El juez cree que Arnaldo Otegui es el dirigente de un partido político ilegal y que por lo tanto no puede realizar actos políticos. Es el único que lo cree en España. Pero también todos creían en las brujas en el siglo XII. Por fortuna el único que no lo cree tiene la energía y la capacidad de decisión para impedir los actos de Otegui. El previsto para el lunes en Barcelona es una prueba más de la general inmoralidad catalana. Lo organizaba un club llamado Tribuna de Barcelona, que paga mayoritariamente El Periódico de Cataluña, pero que reúne entre sus esponsors a un gran número de primeras empresas y a buena parte de la sociedad civil catalana. Que unos señores respetables se reúnan en público con un tipo que no ha abjurado de la lucha armada y que hasta el momento ha sido incapaz de redactar los estatutos de un partido democrático, con el líder de una organización que la Unión Europea tiene situado en las listas del terrorismo, dice de ellos algo parecido a lo del tipo. La teoría, manejada por la ignorancia, de que con este gesto la sociedad civil adelanta lo que será visible y legal en unos meses es falaz, especialmente si se la compara con los movimientos de la transición. Con aquel instante, por ejemplo, tan cargado de belleza en que Carmen Díez de Rivera y Sebastián Auger incorporaron al ilegal Carrillo al establishment. Nada tiene que ver. Carrillo había cumplido ya con todos los requisitos y era la sociedad la que debía cumplirlos ahora con él.

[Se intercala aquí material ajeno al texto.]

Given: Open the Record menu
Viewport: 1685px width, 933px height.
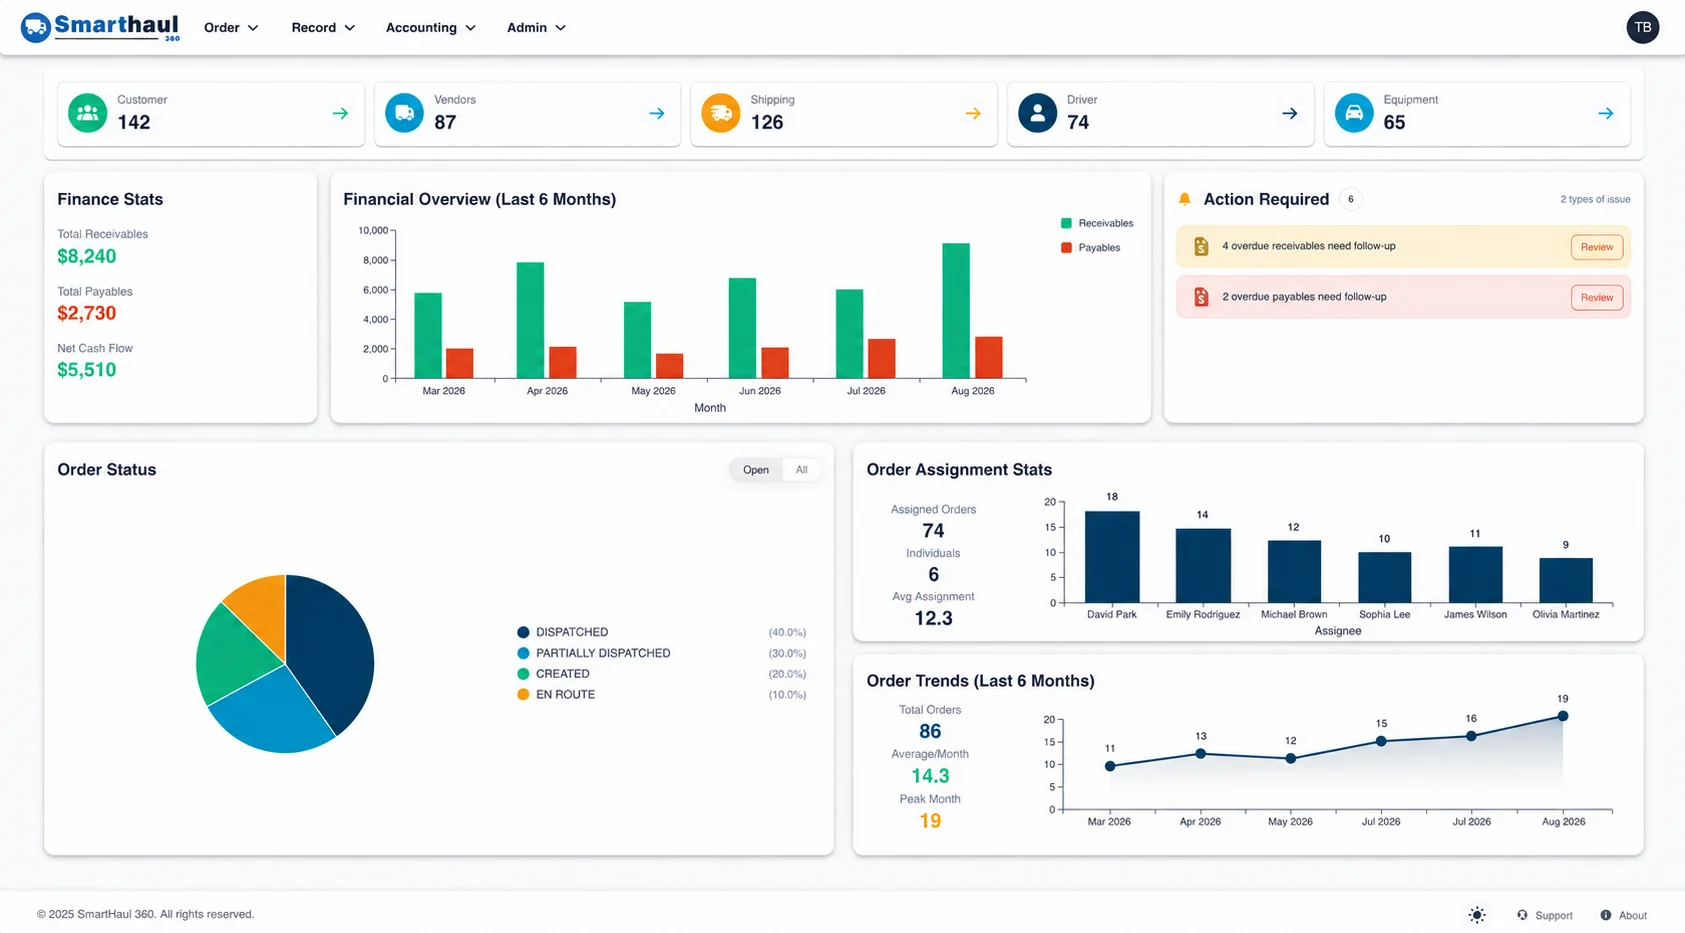Looking at the screenshot, I should pyautogui.click(x=323, y=28).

Por lo demás, lo peor de todo es el interés (ya empieza a ser fascinación) que Otegui convoca entre la semi burguesía catalana. Escuchar a Otegui, el rudo, el de aquella su utopía que patrocinaba, con los niños saliendo al monte, en vez de estudiar inglés u navegar por internet, así lo decía el pobre hombre. ¡Qué inmenso plan para un mediodía político escucharle mientras declina el Zutabe y mapea las provincias vascofrancesas y Navarra! Por lo menos hace décadas tenían queridas.

Comprendo, sigo así, que el señor presidente trate con los secuestradores de un tiempo español, ahora que han dicho que quieren negociar. Pero es incomprensible que el público deba prestar atención a sus payasadas en forma de dogmas. Esa atención es en sí misma política, y al presidente le gusta separar política y penitenciaría. No dudo que pueda tener interés informativo la situación de los arsenales, los apuros económicos de los extorsionadores en paro técnico o cualquier otro rasgo que dé cuenta del sórdido mundo delincuencial. Pero la doctrina debería ahorrársela el frente democrático, en el caso de que exista. Todo lo que Eta ha conseguido ha sido a fuerza de tiros. De ahí le viene el prestigio, el aliento, y lo único que de ellos puede interesar a un demócrata.

Pero esos ridículos burgueses catalanes en vez de interesarse por el Mal a pelo y tener al fin una experiencia, lo traen a casa, le dan comidita, y le hacen suaves reproches a ver si se vuelve bueno, parloteando.

Correspondencias/”Coño, coño, coño, don Arcadio. Como si nunca hubiéramos trabajado en este diario, coño, coño, coño. Hoy ya tienes a tu Patxo Unzueta*. Así me gusta, verte como siempre defendiendo la libertad y la justicia que EL PAÍS pisotea. Qué pena que no dirijas tus ataques a causas un poquito más allá. Tuyo affmo., Agustí Fancelli*.

*La columna “El honor de Maragall” se publicó ayer en las páginas de El País-Cataluña, con un día de retraso respecto a la edición general.
**Agustí Fancellí es redactor jefe de El País-Cataluña.